An answer came to Hilton in a word: Danitra. Suddenly, a small sense of hope crept inside of him. He couldn’t undo it, but he could try. He could begin his penance.
Hilton turned on the light and tore through his desk to find his message pad, where he’d taken at least one message from her months before, the day they made plans to move her to The Terraces. Yes, here it was. He continued dialing even as he glanced at his clock, which was lying on its side, and noted it was three o’clock in the morning.
The phone rang four times. He heard muttered profanity and a baby’s cries. He didn’t recognize the woman’s voice, which was distorted from sleep. “—dammit. . . Hel-lo?”
“Danitra?”
“Yes,” she said, clearly annoyed. “Who the hell is this?”
“It’s Hilton James.”
There was a long pause. “Mr. James?” she asked, confused. “What. . . I. . . What’s wrong? What time is it?”
His heart was pounding still. “I’m sorry to call this late. I didn’t mean to wake up Terrance. I needed to talk to you.”
“. . . Talk to me?” she muttered. “I don’t . . .”

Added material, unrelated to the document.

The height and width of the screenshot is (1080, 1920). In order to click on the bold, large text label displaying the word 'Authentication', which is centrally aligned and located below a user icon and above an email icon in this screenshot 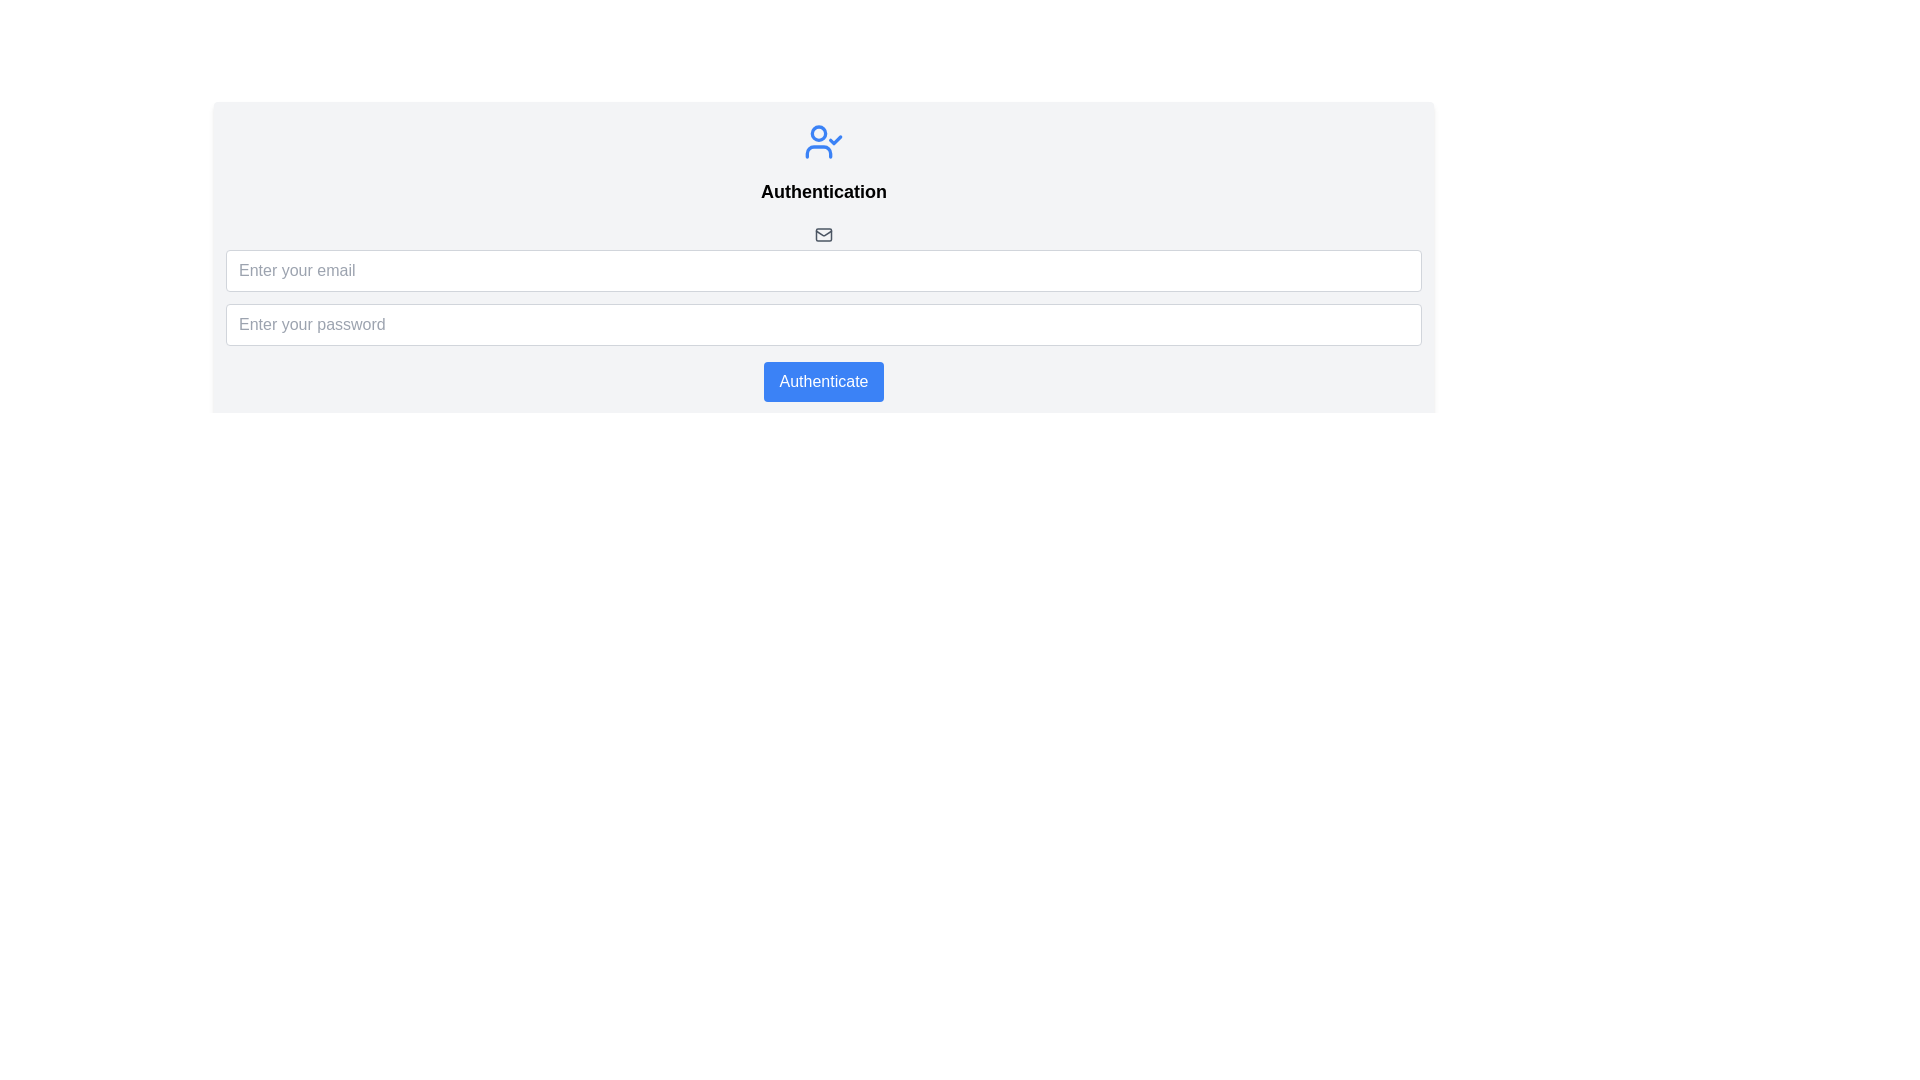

“I had to apologize to you about today. It shouldn’t have happened, and it can’t happen again. I can’t sleep.”
Danitra sounded alarmed. “What you mean, Mr. James?”

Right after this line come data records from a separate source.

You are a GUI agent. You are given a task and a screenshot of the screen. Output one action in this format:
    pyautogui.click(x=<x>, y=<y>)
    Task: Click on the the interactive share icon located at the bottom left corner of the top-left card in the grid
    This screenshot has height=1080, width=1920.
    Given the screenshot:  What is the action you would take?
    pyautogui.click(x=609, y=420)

“I had no business over there today. Can you understand?”
Now Danitra exhaled with an exasperated sound. She didn’t speak, so Hilton went on: “I left my jacket by there, too. Can you leave it on your doorknob for me when you go to school? I just want to grab it, and then that’s that. I’m sorry to be like this, I know you’ll think I’m a dog, but I made a mistake. A big mistake.”
This time when Danitra spoke her voice sounded more clear, more like herself. “You’re drunk, ain’t you?”
“I know what you must think, me calling like this. But—”
“I think you better just get off this phone and sleep it off or something, Mr. James. You ain’t making no kind of sense.”
“I just need my jacket.”
“I ain’t got no goddamned jacket,” Danitra snapped.
“Did you look for it? I think it’s—”
“Look,” Danitra said, her voice slicing through his words, “I don’t have no jacket, and I haven’t seen your ass today or any day since I got out. You got me confused with someone else. This is Danitra, remember? Danitra Peebles.”
Hilton was dumbstruck by the resolve and levelheadedness in Danitra’s voice. He could feel his pulse pounding in his fingertips as he held the telephone receiver.
“You there, Mr. James?” Danitra said, and he couldn’t make a sound to answer. Danitra sighed again, and her voice changed. “Wait a minute . . . Is this J.T.? Nigger, if it is, I’m gonna—”
Hilton slammed down the receiver, breathing hard. He clutched his throat with his hand and glanced wild-eyed around the room. It was happening again, just like with Stu yesterday. What was happening to him?
Hilton shuffled through the hallway to the open door of Dede’s bedroom. He stood a moment to allow his eyes to grow accustomed to the darkness and then made out Dede’s sleeping face in the light from the patio. He stared at the leather reclining chair facing him, where her pad was abandoned in the seat. He glanced at his reflection in the bureau mirror. He walked to the bathroom and could see the white glow of his disposable Bic razor on the sink.